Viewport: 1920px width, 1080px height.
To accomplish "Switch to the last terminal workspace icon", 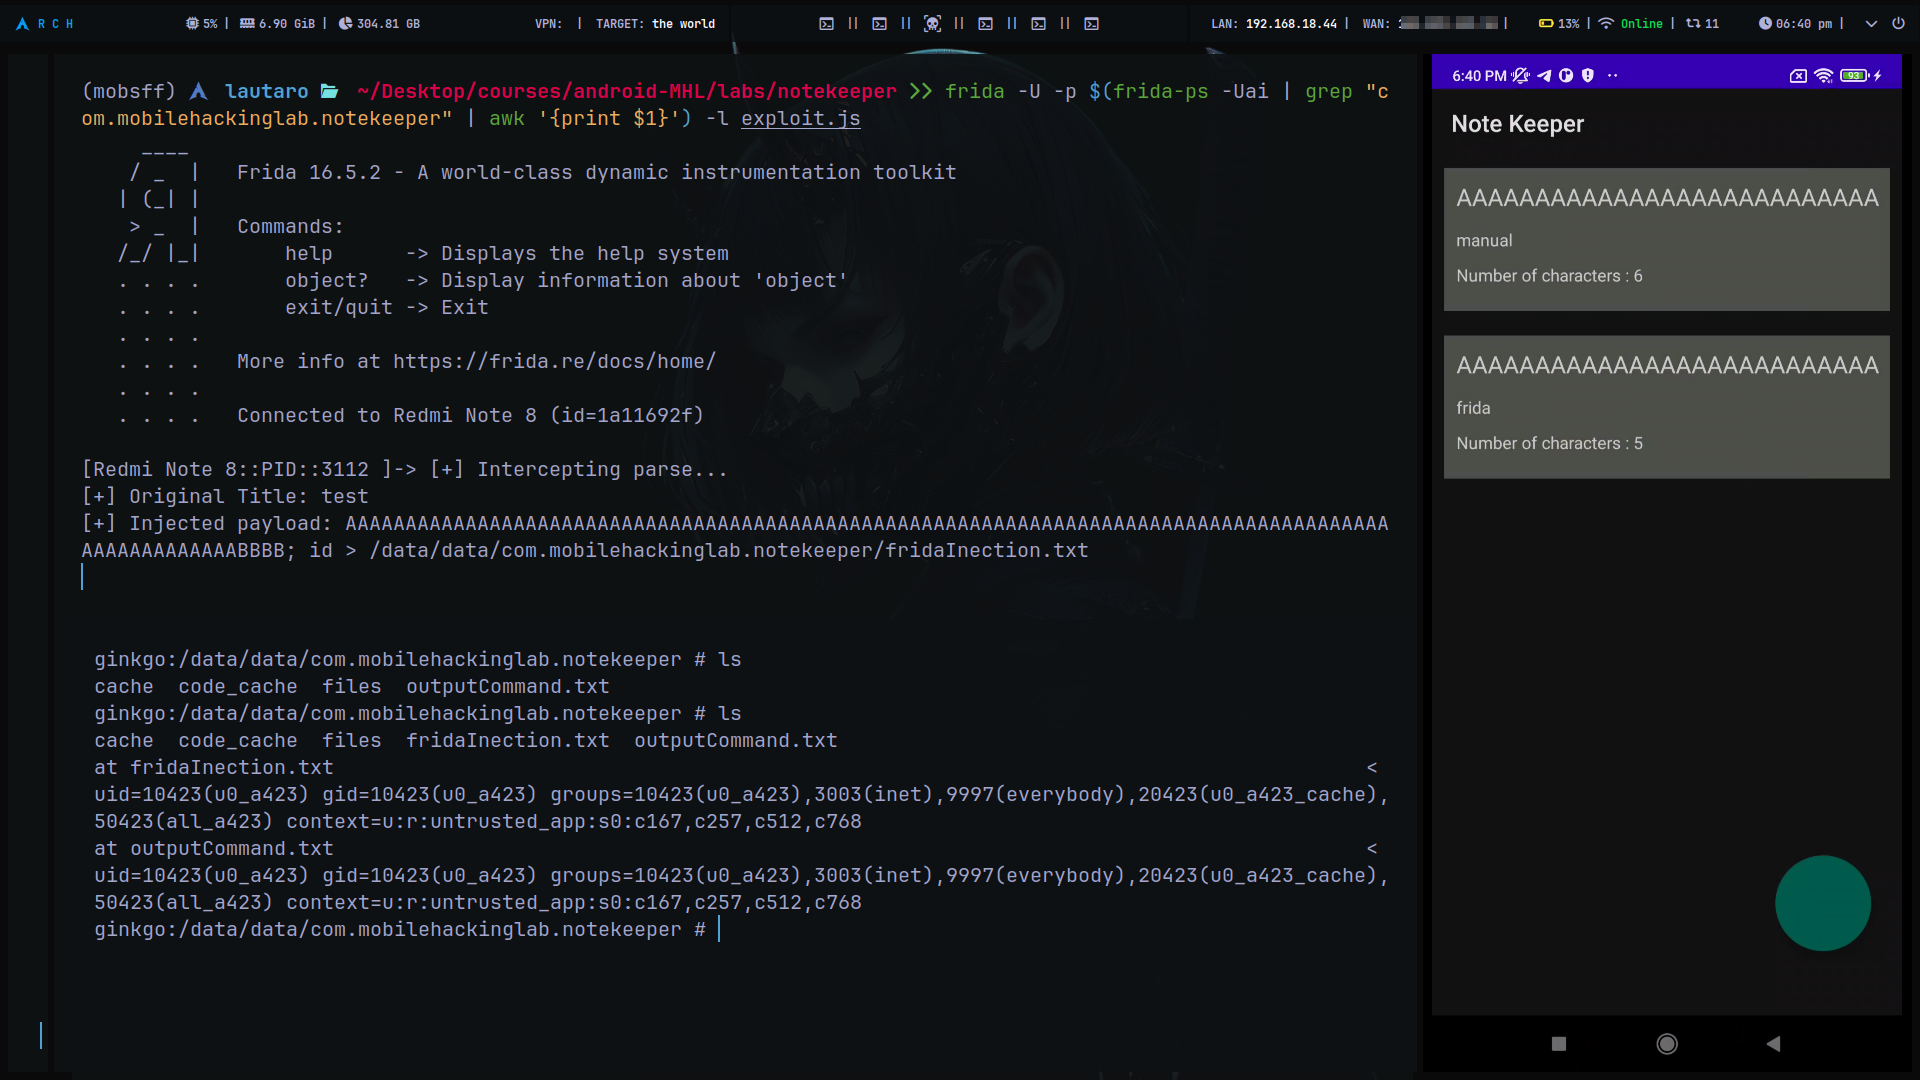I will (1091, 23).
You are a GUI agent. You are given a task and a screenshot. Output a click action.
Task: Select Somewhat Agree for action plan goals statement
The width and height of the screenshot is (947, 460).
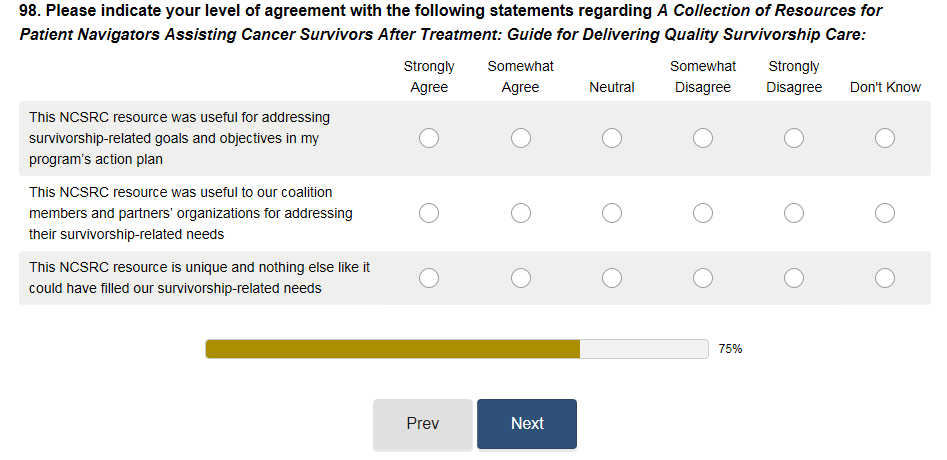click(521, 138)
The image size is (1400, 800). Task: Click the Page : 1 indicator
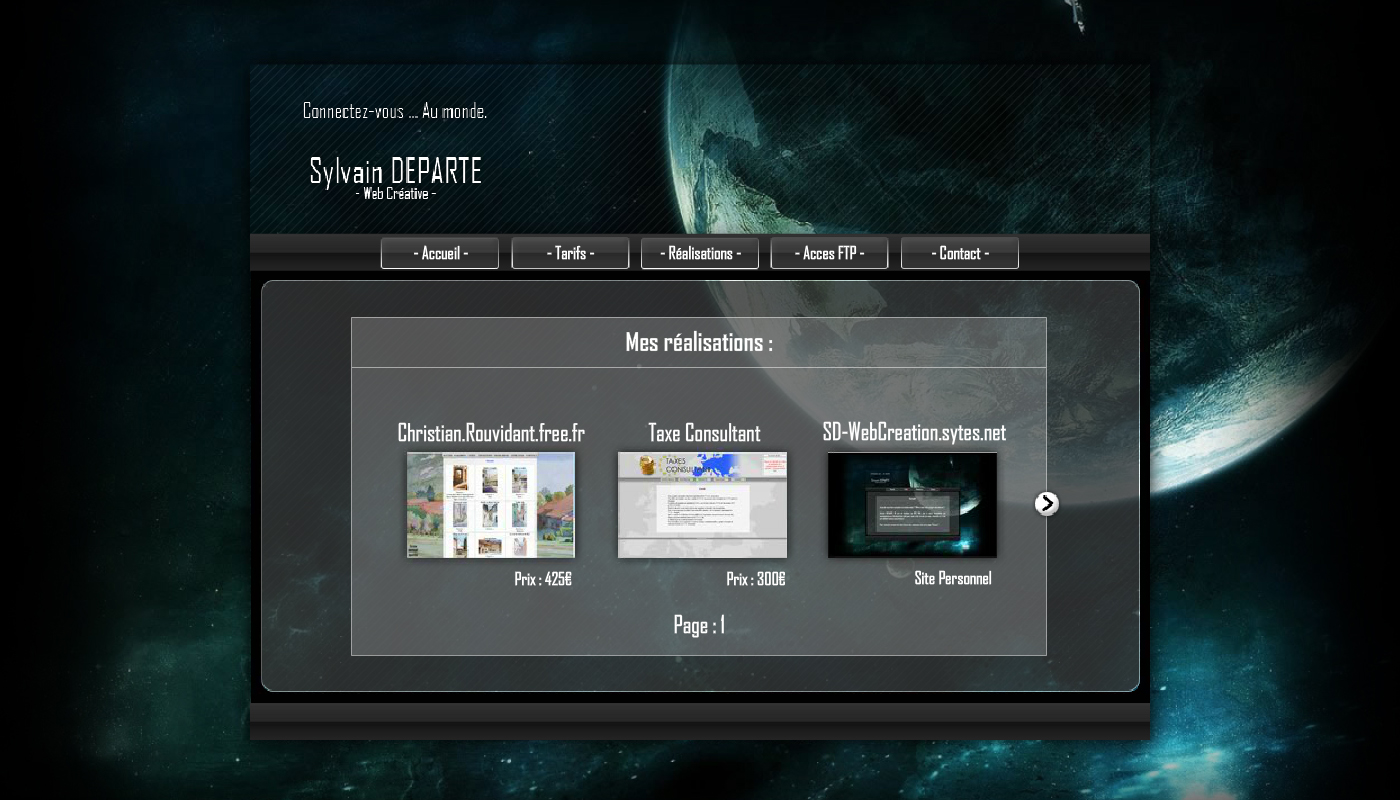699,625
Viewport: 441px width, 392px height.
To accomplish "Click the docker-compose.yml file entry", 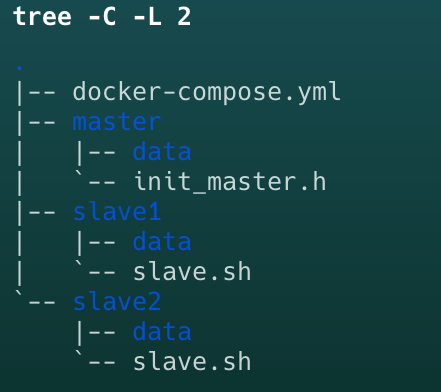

#### The problem:
In the listing above, find the line containing "You are a GUI". Output it and every line after it up to and including the line containing "Viewport: 441px width, 392px height.", exactly, but skip the pictures.

#### Response:
You are a GUI agent. You are given a task and a screenshot. Output a click action.
Task: Select Somewhat Agree for action plan goals statement
The width and height of the screenshot is (947, 460).
click(521, 138)
The image size is (1400, 800). Task: Click the Page : 1 indicator
699,625
Viewport: 441px width, 392px height.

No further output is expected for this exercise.